How To Reignite The Sexual Spark

expert advice Aug 29, 2012

Part I

If you find that the sexual spark has faded with time, you’re not alone. Every relationship will experience its share of ups and downs and this is a good thing. You can’t always be on a sexual high, as even a plateau can become monotonous without change.

For the next 3 weeks, I’ll be outlining one suggested change you can make to kick-start your sex life and reignite the spark in your relationship.

Your first task: Schedule sex secretly.

You’ve probably heard that scheduling sex is essential for busy couples, but my clients complain that pencilling in time for sex detracts from the thrill of spontaneity. In response to their feedback (and eye rolling), I now ask each partner to secretly schedule sex at a time that will most likely accommodate both of their schedules.

This means that rather than designating Wednesday night as date night, each person plans to initiate sex once per week. They decide in advance when and how they’re going to do so and they make a commitment to themselves to follow through. This has worked out well for most of the couples I work with, as it forces them to share the task of initiating sex and encourages them to get creative with their scheduling. And though the element of spontaneity may be undermined by the need to schedule sex, by taking turns with their lover, each partner gets a “surprise” sex session at some point throughout the week.

Some set their alarms twenty minutes early on a Tuesday morning and keep blindfolds on hand to counteract what they describe as the “harsh” morning light. Others plan elaborate evenings that involve bubble baths and sensual massage. If they have an exceptionally busy week or have physical limitations that preclude certain types of sex, I remind them to get creative with their hands, mouths and toys. While some can mark off a date, time and plan of action in their minds, others will tell me their plans in advance or book it into their calendars to increase their sense of accountability.

The drawback with the secret schedule is that they can’t rely on their partners to remind them or collaborate in executing their plans.
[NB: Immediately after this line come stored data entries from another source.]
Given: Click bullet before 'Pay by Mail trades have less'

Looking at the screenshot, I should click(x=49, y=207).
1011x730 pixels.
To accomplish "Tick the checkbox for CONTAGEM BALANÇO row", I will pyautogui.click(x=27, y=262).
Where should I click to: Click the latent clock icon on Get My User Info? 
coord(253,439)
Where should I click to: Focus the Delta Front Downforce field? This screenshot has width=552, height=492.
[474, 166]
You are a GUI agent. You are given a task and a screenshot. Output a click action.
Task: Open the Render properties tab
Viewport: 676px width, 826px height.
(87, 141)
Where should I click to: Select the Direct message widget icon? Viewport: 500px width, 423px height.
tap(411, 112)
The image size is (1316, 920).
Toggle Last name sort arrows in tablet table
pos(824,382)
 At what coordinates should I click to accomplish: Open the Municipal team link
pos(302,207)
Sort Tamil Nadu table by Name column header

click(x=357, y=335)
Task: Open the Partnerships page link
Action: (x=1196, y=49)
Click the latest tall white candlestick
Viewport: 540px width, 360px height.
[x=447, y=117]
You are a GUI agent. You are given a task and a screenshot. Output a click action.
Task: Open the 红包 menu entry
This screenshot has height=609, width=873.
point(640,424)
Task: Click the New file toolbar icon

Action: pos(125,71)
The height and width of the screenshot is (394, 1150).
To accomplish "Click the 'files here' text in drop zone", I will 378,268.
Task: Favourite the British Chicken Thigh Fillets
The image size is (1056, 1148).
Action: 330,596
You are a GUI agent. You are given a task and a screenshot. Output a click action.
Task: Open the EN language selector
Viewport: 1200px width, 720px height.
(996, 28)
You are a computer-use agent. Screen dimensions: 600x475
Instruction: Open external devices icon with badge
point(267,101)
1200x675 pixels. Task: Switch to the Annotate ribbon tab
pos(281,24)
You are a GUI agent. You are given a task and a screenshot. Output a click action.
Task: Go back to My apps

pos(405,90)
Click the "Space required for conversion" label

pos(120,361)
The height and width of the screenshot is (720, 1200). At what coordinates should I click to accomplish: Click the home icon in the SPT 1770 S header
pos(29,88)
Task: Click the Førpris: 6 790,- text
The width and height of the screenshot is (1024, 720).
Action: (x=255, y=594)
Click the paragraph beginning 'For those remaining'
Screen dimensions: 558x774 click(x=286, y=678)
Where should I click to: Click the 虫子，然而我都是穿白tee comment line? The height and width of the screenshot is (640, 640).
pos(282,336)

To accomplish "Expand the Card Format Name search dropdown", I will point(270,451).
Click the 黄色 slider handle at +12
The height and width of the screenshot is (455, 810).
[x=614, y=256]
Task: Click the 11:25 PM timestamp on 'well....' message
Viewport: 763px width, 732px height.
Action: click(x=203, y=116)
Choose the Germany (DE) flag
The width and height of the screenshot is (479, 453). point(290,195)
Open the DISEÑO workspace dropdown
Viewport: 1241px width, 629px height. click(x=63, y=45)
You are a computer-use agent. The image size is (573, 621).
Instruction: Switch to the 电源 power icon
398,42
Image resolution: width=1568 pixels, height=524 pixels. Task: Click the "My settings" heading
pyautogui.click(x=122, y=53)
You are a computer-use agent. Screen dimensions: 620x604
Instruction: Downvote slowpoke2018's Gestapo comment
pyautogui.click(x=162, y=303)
However, if they’re committed to improving their sexual relationships (and 95 percent of my clients are highly committed to doing so), they’ll follow through and report back smiling from ear-to-ear.

If you’re looking to reignite the spark in your relationships, try secretly scheduling sex some time in the next few days. Make a commitment to yourself to follow through even if you’re tired or busy and let me know how it goes!